El ministro de Justicia marroquí reaviva la reivindicación sobre Ceuta y Melilla
El ministro de Justicia de Marruecos, Abdellatif Ouahbi, ha vuelto a situar a Ceuta y Melilla en el centro del discurso territorial del país. El dirigente marroquí ha defendido este viernes que ambas ciudades españolas forman parte de lo que considera un derecho histórico y geográfico de Marruecos.
Sus declaraciones recuperan una reivindicación que Rabat mantiene desde hace décadas y que continúa siendo uno de los asuntos más delicados en la relación bilateral con España. La posición marroquí cuestiona la soberanía española sobre las dos ciudades autónomas, mientras que Madrid sostiene que forman parte de España y de la Unión Europea.
Una reclamación que vuelve al primer plano político
Ouahbi ha presentado la cuestión desde la perspectiva de la historia y la geografía, dos argumentos utilizados habitualmente por las autoridades marroquíes para defender su pretensión sobre Ceuta y Melilla. El mensaje llega en un momento en el que cualquier referencia a ambas ciudades tiene una especial sensibilidad diplomática.
La declaración no modifica la situación administrativa ni jurídica de los dos territorios. Ceuta y Melilla continúan siendo ciudades autónomas españolas, con representación institucional propia y presencia dentro del marco constitucional español. Además, constituyen las únicas fronteras terrestres de la Unión Europea con África.
La insistencia del ministro marroquí vuelve a poner de manifiesto la distancia entre las posiciones de Rabat y Madrid. Aunque ambos países mantienen intereses comunes en áreas como la seguridad, la inmigración, el comercio y la lucha contra el terrorismo, la cuestión territorial sigue siendo un elemento de presión política.
Ceuta y Melilla, un asunto sensible para España
Para España, la soberanía sobre Ceuta y Melilla no está abierta a negociación. El Gobierno español considera que ambas ciudades son parte integrante del territorio nacional y rechaza cualquier planteamiento que las presente como enclaves pendientes de una solución territorial.
La ubicación de las dos ciudades explica buena parte de su relevancia estratégica. Ceuta se encuentra en la orilla africana del estrecho de Gibraltar, mientras que Melilla está situada en la costa norte de África. Su posición las convierte en puntos clave para el control de los flujos migratorios y de las rutas comerciales del Mediterráneo occidental.
También son espacios especialmente expuestos a las tensiones entre ambos países. Las relaciones hispanomarroquíes han atravesado etapas de cooperación y de crisis, con episodios vinculados a la frontera, la inmigración irregular, la pesca, el comercio y el estatus del Sáhara Occidental.
El equilibrio entre cooperación y presión diplomática
La reiteración de esta reivindicación obliga a España a mantener un equilibrio complejo.
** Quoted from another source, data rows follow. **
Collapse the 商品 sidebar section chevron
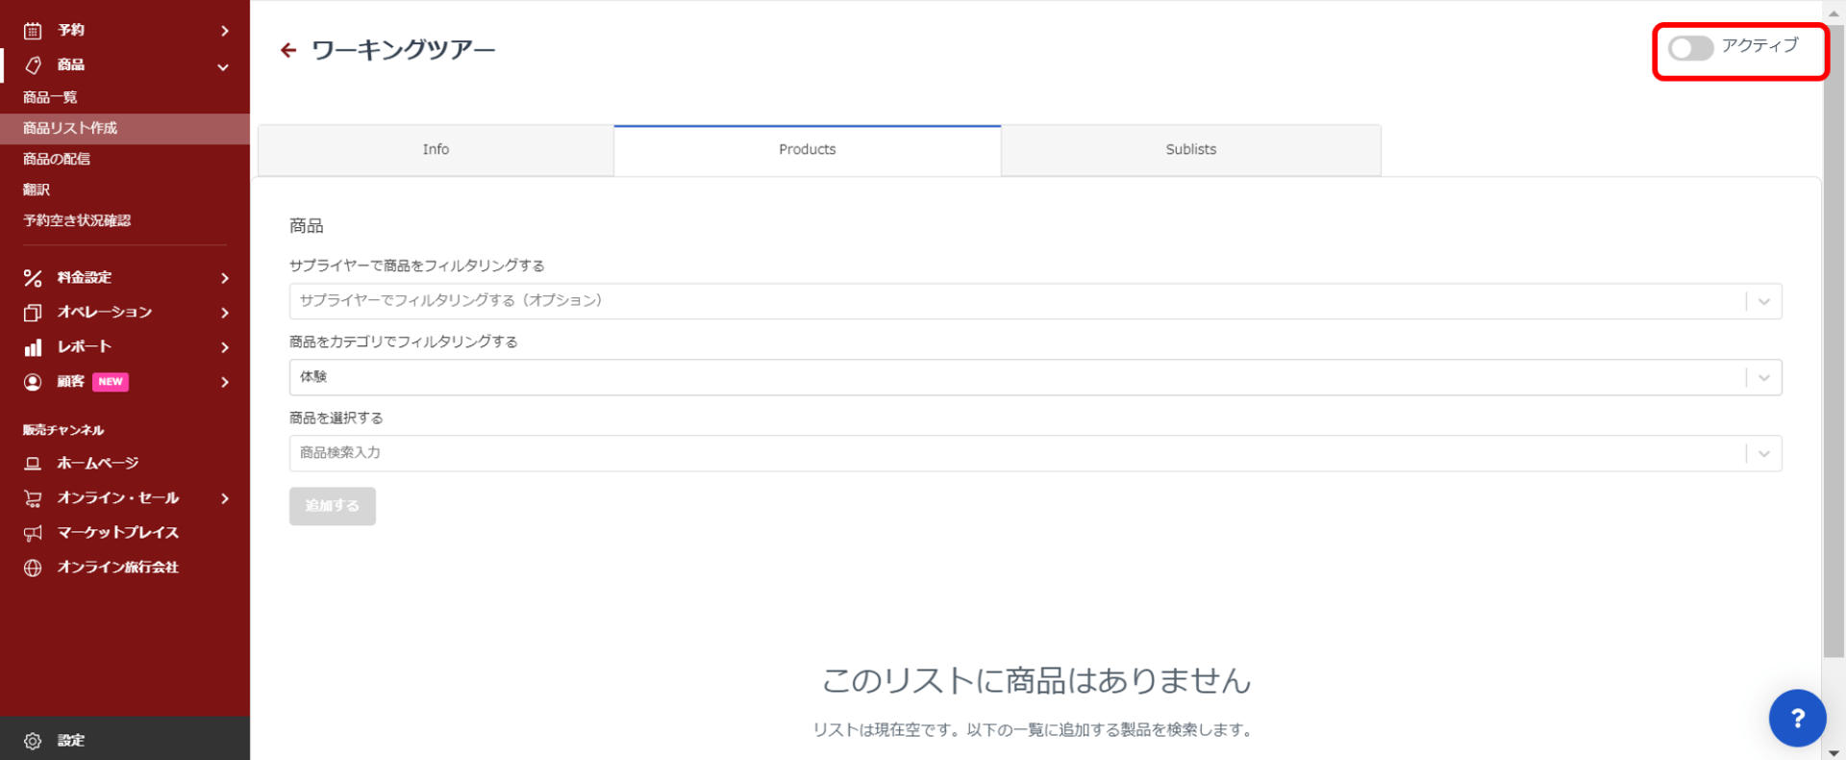This screenshot has width=1846, height=760. [223, 66]
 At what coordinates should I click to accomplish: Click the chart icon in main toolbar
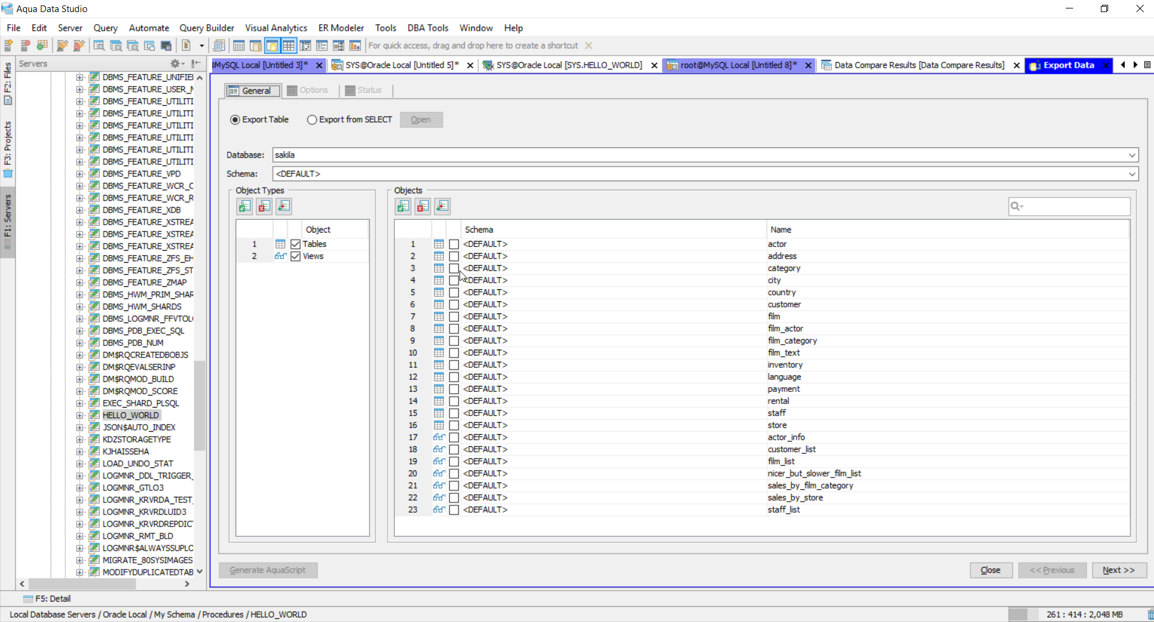pyautogui.click(x=355, y=46)
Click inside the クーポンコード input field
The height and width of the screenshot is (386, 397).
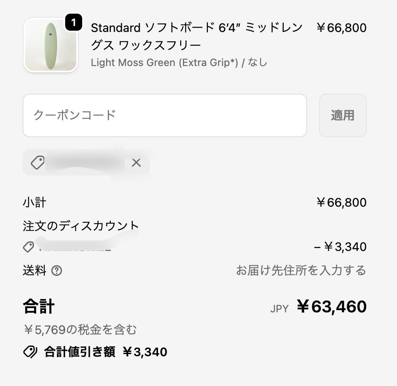point(164,115)
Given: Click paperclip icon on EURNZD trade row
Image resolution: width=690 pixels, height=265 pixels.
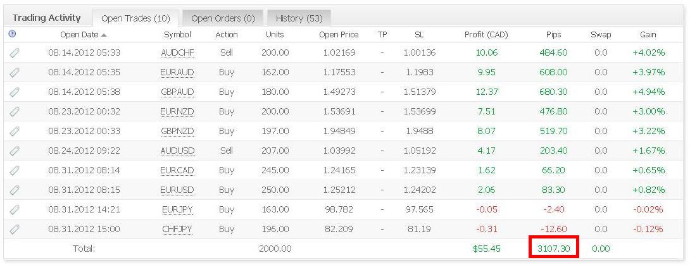Looking at the screenshot, I should coord(15,111).
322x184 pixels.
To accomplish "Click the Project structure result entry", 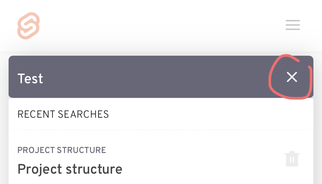I will click(70, 169).
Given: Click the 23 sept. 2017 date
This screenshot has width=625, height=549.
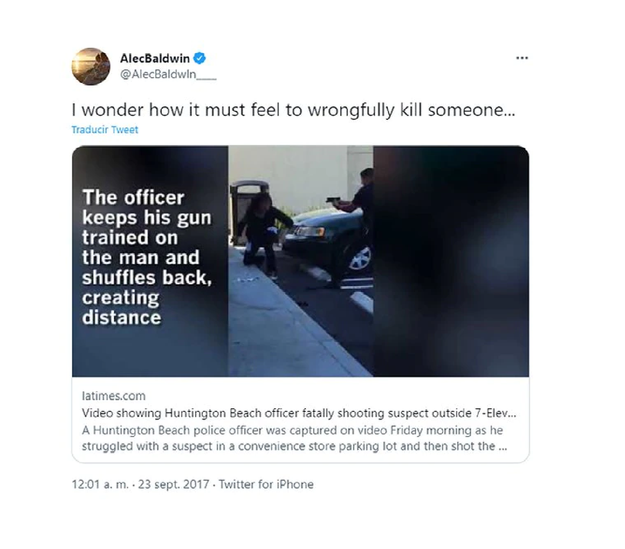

Por un lado, la cooperación con Marruecos resulta esencial para la gestión de las fronteras y para la seguridad en el Estrecho. Por otro, cualquier cuestionamiento de Ceuta y Melilla genera una respuesta firme por parte de las instituciones españolas.
En los últimos años, Madrid y Rabat han reforzado sus contactos políticos y operativos. Ese acercamiento ha permitido mejorar la coordinación en materia migratoria y policial, pero no ha eliminado las diferencias sobre el futuro de las dos ciudades autónomas.
La declaración de Abdellatif Ouahbi vuelve a recordar que la normalización de las relaciones bilaterales convive con una reclamación territorial que Marruecos no da por cerrada. El mensaje, aunque no altere el control efectivo de Ceuta y Melilla, introduce presión en un vínculo marcado por la interdependencia.
Una cuestión con dimensión europea
La situación de Ceuta y Melilla no afecta únicamente a España. Como fronteras exteriores de la Unión Europea, cualquier crisis relacionada con ambas ciudades puede tener consecuencias en la política migratoria, la seguridad comunitaria y la cooperación entre la UE y Marruecos.
Por este motivo, las autoridades españolas suelen abordar las reivindicaciones marroquíes con cautela, evitando elevar la tensión, pero subrayando al mismo tiempo que la soberanía española sobre las dos ciudades es incuestionable.
La nueva defensa del llamado derecho histórico y geográfico por parte del ministro marroquí mantiene abierto un debate que supera la política interna de Marruecos. Ceuta y Melilla siguen siendo un punto de fricción estructural entre dos países vecinos que necesitan cooperar, pero que mantienen posiciones enfrentadas sobre su soberanía.